▸ **Your task**: Reproduce without any changes every line of the items, from the very first line through the line that contains "[1322, 357]", including both of those lines.

Records from a collection:
---

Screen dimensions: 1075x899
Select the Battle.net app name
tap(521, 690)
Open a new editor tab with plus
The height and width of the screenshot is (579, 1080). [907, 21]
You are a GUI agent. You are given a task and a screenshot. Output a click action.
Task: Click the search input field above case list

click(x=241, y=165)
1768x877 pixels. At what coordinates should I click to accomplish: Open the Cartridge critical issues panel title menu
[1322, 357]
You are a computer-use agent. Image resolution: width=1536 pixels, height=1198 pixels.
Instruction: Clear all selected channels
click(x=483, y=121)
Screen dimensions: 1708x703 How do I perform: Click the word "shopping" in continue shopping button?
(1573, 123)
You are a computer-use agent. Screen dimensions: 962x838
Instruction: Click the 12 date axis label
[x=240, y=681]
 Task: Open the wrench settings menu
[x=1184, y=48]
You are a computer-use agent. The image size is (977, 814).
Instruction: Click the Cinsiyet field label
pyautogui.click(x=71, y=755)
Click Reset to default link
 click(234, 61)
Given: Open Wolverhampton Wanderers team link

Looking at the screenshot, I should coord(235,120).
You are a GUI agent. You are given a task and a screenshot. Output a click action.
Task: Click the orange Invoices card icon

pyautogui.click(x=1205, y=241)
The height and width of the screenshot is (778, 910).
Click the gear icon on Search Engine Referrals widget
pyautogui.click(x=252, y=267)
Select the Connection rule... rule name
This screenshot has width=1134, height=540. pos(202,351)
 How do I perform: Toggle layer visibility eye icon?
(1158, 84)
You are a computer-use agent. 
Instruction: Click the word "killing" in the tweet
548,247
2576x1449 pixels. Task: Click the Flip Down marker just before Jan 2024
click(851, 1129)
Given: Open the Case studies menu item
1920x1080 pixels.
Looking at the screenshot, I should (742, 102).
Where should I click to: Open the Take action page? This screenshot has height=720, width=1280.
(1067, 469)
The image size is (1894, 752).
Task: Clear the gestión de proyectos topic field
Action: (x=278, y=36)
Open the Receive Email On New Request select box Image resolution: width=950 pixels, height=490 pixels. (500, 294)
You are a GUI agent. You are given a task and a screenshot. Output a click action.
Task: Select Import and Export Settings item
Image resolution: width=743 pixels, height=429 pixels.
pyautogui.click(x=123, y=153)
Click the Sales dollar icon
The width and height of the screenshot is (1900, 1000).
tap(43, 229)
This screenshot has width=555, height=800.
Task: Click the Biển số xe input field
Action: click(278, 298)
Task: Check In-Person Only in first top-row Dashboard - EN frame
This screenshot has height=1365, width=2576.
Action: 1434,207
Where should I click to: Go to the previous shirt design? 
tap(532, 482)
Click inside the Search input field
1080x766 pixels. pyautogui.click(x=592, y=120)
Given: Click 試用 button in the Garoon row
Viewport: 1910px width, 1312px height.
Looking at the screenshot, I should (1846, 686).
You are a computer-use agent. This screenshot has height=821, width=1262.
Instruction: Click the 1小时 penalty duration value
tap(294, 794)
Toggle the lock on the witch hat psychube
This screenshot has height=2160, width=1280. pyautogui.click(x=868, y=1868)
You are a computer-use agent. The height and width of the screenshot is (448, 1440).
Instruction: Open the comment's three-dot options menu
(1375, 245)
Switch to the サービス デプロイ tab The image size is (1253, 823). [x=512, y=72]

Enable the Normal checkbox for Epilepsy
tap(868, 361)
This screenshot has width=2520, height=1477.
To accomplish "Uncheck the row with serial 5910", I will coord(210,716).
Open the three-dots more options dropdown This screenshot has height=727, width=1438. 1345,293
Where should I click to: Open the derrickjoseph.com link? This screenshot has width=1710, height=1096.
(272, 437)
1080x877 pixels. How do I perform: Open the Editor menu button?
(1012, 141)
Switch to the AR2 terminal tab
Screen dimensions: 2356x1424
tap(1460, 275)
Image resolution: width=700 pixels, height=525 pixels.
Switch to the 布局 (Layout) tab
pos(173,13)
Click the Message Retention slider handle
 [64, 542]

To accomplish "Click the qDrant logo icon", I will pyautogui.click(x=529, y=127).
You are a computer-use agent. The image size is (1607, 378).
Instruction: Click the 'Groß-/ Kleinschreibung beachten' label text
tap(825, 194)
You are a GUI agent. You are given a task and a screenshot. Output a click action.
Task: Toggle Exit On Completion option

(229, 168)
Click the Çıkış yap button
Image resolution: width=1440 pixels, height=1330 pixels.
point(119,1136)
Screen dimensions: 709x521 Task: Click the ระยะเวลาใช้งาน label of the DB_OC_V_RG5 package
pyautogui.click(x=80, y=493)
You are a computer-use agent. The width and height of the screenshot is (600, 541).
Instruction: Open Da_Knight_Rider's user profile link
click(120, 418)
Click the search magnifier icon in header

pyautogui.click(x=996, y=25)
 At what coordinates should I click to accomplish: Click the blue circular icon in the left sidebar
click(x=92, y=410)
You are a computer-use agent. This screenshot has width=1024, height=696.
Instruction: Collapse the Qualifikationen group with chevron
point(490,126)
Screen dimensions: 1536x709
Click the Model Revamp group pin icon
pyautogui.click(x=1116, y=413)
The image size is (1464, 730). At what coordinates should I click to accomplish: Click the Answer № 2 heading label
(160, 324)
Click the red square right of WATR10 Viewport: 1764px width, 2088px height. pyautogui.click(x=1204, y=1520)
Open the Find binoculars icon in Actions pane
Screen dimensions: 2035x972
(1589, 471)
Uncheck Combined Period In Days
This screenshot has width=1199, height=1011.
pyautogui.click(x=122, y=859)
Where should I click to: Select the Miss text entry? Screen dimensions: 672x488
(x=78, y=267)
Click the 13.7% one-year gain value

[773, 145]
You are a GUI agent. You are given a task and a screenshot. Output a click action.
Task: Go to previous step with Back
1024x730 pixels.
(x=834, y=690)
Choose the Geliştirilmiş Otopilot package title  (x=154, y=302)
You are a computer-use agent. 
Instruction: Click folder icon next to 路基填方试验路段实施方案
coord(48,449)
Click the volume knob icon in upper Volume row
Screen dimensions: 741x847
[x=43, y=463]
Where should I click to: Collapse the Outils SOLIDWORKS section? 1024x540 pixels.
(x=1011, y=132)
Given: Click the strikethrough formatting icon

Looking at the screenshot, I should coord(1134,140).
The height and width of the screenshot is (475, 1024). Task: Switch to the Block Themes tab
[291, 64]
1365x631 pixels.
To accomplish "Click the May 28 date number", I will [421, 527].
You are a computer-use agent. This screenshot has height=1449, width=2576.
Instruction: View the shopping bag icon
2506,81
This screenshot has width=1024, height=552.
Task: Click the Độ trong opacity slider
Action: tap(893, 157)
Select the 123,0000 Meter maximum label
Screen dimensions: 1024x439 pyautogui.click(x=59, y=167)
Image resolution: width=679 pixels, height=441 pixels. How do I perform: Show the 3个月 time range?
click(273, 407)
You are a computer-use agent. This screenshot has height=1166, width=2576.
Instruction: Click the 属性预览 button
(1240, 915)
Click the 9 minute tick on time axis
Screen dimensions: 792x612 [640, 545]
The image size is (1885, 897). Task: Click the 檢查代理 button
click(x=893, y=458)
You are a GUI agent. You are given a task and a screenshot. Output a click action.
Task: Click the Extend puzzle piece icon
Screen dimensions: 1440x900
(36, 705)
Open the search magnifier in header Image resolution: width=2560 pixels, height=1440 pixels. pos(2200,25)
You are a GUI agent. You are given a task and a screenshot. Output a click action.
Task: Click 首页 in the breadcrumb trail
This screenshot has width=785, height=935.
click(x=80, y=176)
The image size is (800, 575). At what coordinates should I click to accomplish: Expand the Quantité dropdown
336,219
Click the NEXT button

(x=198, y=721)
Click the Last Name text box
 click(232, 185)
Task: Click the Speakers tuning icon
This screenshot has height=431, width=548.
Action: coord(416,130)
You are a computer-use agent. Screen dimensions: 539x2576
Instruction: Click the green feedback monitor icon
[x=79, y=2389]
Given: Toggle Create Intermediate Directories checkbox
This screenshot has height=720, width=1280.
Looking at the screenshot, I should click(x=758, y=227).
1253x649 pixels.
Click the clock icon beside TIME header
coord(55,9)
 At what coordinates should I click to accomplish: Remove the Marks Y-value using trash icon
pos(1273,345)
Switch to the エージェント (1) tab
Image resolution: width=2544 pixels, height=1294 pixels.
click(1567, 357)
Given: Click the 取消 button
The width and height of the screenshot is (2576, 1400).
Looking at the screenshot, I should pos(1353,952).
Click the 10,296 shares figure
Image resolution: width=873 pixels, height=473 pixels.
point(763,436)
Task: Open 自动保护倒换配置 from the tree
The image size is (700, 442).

---

▸ **The solution**:
Screen dimensions: 1075x899
Select the Battle.net app name
tap(521, 690)
Open a new editor tab with plus
The height and width of the screenshot is (579, 1080). [907, 21]
You are a GUI agent. You are given a task and a screenshot. Output a click action.
Task: Click the search input field above case list

click(x=241, y=165)
1768x877 pixels. At what coordinates should I click to accomplish: Open the Cartridge critical issues panel title menu
[1322, 357]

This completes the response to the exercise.